Figure 8
From: Histone H4 deacetylation plays a critical role in early gene silencing during neuronal apoptosis
Progressive gene silencing following optic nerve crush (ONC) precedes the loss of retinal ganglion cells (RGCs). Analysis of transcript levels of several silenced genes following ONC or optic nerve axotomy. (A) A retrospective analysis of published reports of gene silencing in apoptotic RGCs. Each data point represents the mean of values collected by different investigators to simplify the data set shown. One of the earliest demonstrations of gene silencing in RGCs after optic nerve damage was a quantitative RNase protection assay study for the RGC marker gene Thy1 [11]. These data points follow an exponential decay curve described by the equation, y = -18.441 Ln(x) + 55.703. All other data points are shown relative to this curve and displayed similar kinetics of silencing. Alternatively, during the first 7 days after ONC less than 1% of the cells had been eliminated (data not shown) [11]. Thus, gene silencing precedes cell loss by several days and represents a relatively early event in the apoptotic pathway. (B) Quantitative PCR analysis of silenced genes following ONC, graphed over the exponential decay curve of the original Thy1 studies. A similar decline in transcripts is evident in a more controlled prospective study. Interestingly, after an initial decline, BclX levels recover, consistent with earlier reports. In addition, genes with increases or no change in expression were also examined. Both Gap43 and Bim exhibited increases in transcript level in the experimental eye following ONC (145% and 116%, respectively), while S16 remained unchanged (99.8%, data not shown). In independent qPCR experiments, cJun transcript levels were also observed to increase modestly, shortly after ONC (112%).
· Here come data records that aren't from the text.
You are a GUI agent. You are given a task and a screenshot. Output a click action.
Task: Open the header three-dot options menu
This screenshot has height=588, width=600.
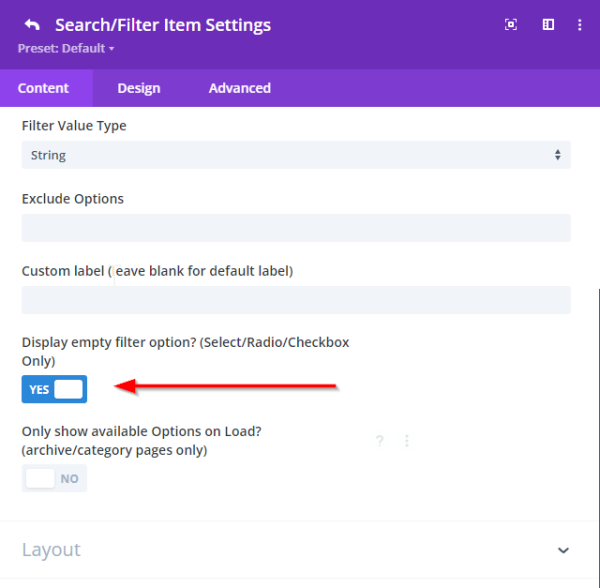tap(580, 25)
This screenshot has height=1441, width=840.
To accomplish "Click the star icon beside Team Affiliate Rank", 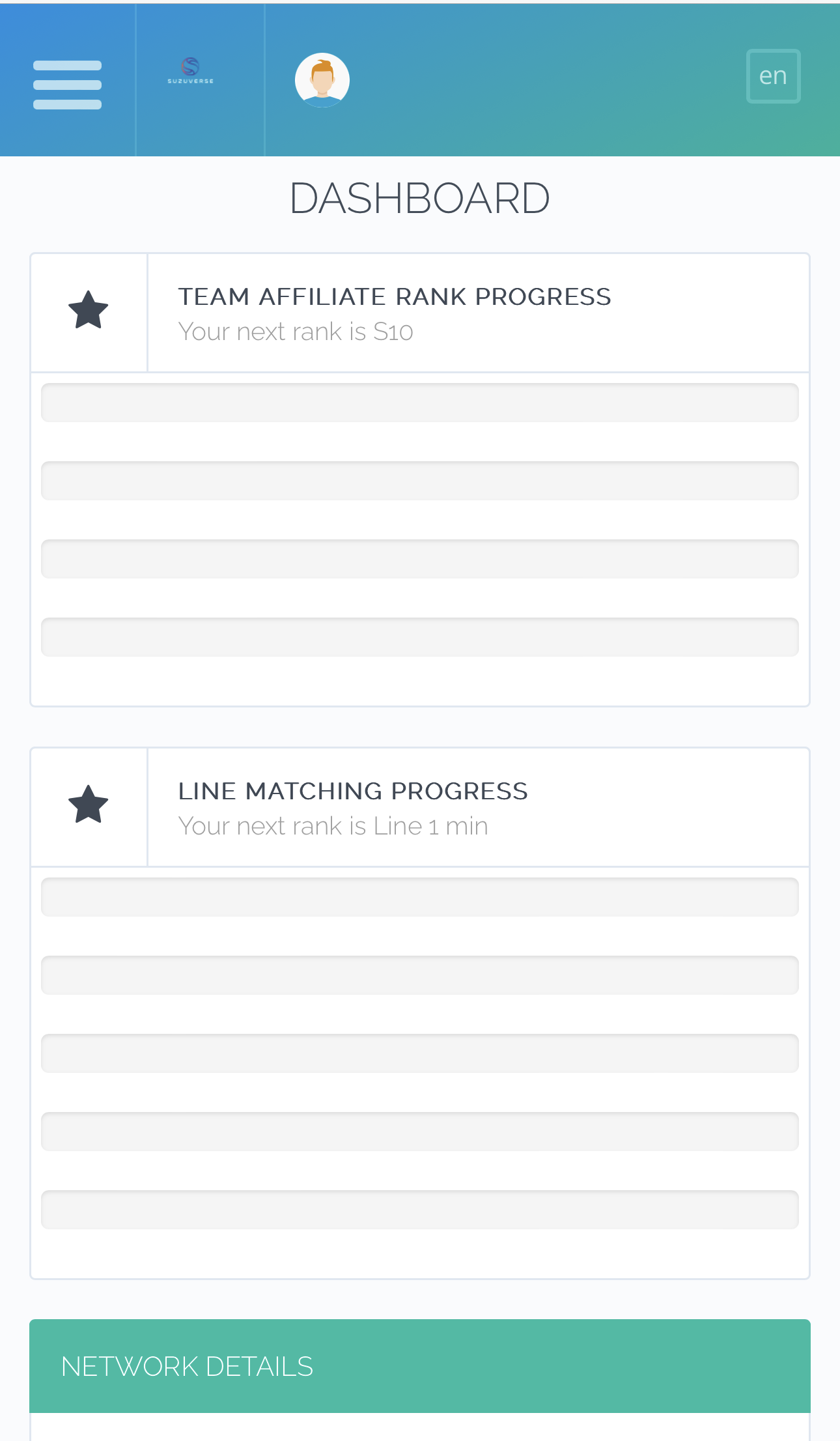I will tap(88, 311).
a [11] Transcript abundance quantified by RNase protection assays in mouse ONC.
b [15] Quantified by qPCR in a rat model of axotomy.
c[12] Protein levels quantified by ELISA assays in mouse ONC.
d[14] Transcript abundance quantified by RNase protection assay in rat ONC.
e, f, g[5] Quantified by qPCR following axotomy in rats.
h[17] Transcript abundance measured by quantitative in situ hybridization studies following axotomy in rats.